The central bank is also conducting a thematic review on how banks are incorporating climate into their wider operations including governance and risk management.
Climate issues remain high on the ECB’s list of priorities, even as the war in Ukraine poses the threat of near-term losses for banks if an economic downturn materializes. Irene Heemskerk, head of the Frankfurt-based central bank’s climate center which seeks to cover the impact across policy areas, said that the war isn’t
influencing the agenda so far.
One possibility would be to give banks scores that would be factored into their respective capital requirements, according to the regulators Bloomberg spoke to. That could reflect both the volume of their loans to borrowers who face climate issues, as well as the lender’s preparation in terms of financial reserves and ability to detect and manage risks, they said.
Banks have to comply with minimum capital requirements set for the wider industry as well as an additional buffer which the ECB tailors for each individual lender based on the risks the firm takes.

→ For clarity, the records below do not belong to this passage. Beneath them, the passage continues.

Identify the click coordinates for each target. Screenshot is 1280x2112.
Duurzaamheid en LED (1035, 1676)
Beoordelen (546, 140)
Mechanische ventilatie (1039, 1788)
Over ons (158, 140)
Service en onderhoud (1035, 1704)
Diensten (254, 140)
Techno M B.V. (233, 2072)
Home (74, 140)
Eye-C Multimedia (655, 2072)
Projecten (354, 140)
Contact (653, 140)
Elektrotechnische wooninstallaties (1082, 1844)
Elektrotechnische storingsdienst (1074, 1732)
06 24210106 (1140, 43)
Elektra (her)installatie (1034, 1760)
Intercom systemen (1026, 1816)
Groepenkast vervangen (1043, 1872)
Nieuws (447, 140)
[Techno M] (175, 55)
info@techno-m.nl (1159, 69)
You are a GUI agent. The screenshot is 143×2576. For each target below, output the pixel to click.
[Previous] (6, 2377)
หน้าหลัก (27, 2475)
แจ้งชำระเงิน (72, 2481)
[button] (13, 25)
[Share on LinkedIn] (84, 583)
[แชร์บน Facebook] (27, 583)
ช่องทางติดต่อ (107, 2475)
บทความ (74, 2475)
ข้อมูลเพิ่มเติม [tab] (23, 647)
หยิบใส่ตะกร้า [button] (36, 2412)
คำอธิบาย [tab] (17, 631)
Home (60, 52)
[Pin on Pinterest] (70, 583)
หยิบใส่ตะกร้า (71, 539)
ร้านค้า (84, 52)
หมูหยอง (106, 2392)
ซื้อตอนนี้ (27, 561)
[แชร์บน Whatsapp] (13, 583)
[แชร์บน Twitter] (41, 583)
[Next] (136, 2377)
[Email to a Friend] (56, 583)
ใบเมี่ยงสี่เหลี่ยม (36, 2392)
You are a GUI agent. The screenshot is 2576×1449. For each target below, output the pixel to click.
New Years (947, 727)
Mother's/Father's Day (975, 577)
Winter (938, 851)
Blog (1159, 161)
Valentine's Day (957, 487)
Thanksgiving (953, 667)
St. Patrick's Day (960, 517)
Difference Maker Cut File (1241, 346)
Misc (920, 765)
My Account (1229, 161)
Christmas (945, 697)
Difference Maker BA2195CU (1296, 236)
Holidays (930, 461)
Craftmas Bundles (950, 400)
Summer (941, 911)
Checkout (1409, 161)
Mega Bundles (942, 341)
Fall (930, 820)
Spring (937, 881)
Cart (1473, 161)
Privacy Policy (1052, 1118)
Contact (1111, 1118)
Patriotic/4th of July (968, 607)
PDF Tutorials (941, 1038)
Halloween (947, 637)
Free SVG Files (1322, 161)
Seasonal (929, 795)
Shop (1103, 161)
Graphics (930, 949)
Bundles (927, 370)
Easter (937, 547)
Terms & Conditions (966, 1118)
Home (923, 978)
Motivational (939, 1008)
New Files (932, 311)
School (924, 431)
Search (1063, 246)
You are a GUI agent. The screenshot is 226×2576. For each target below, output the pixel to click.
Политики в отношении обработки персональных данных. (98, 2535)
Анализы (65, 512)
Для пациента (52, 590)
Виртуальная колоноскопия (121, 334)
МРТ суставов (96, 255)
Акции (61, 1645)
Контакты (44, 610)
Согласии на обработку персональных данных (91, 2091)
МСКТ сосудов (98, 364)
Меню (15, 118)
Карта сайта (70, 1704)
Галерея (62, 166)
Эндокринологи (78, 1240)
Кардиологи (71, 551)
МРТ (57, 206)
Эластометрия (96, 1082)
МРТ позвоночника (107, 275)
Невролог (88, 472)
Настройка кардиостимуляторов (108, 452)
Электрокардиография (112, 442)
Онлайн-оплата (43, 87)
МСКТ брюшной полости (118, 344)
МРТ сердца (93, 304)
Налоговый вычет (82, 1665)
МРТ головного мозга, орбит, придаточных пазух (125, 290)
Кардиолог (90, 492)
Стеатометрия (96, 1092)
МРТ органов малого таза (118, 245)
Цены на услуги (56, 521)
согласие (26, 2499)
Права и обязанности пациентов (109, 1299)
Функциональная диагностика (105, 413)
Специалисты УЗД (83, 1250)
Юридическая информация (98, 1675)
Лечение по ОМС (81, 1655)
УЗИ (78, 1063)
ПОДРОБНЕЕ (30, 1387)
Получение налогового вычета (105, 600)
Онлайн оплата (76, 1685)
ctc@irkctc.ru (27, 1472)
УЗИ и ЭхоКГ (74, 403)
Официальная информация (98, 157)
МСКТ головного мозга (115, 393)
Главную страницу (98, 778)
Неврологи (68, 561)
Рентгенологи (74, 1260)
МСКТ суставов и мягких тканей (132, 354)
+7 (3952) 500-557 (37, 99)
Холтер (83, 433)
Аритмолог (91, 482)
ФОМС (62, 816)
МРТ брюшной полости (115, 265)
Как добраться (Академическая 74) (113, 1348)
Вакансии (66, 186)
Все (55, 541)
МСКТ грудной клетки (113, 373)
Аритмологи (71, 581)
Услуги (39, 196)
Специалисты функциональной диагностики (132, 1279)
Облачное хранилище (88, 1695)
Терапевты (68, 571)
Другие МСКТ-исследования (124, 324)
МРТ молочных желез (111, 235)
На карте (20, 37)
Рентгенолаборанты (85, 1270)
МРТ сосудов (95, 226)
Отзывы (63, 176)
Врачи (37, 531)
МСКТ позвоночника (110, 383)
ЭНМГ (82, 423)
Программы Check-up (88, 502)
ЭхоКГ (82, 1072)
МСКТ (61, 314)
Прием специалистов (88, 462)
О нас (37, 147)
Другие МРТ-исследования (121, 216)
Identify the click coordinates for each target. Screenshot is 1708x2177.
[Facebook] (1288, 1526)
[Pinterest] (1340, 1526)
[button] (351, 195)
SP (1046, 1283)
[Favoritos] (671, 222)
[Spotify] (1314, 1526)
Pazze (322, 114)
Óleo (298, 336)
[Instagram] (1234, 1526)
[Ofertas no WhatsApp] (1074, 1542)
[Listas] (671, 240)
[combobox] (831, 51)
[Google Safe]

Translating the scores into bank-specific requirements will probably prove the most controversial issue for the board because it could penalize institutions that lend to Europe’s industrial backbone, said the regulators. There’s also concern about inadvertently pushing banks to cease giving credit to homeowners or companies in certain areas such as coastal
regions, the officials said.
Euro area officials are already beginning to weigh in publicly. Francois Villeroy de Galhau, the head of the Bank of France, said that methods need to be fine-tuned and “capital add-ons” should only be considered once climate risks are “properly evaluated.” Galhau is a member of the ECB’s Governing Council and one of his deputies sits on the supervisory board.
The European Central Bank has previously said there won’t be a direct effect from this year’s stress test on the capital requirements banks face, but that climate will eventually be treated as other risks.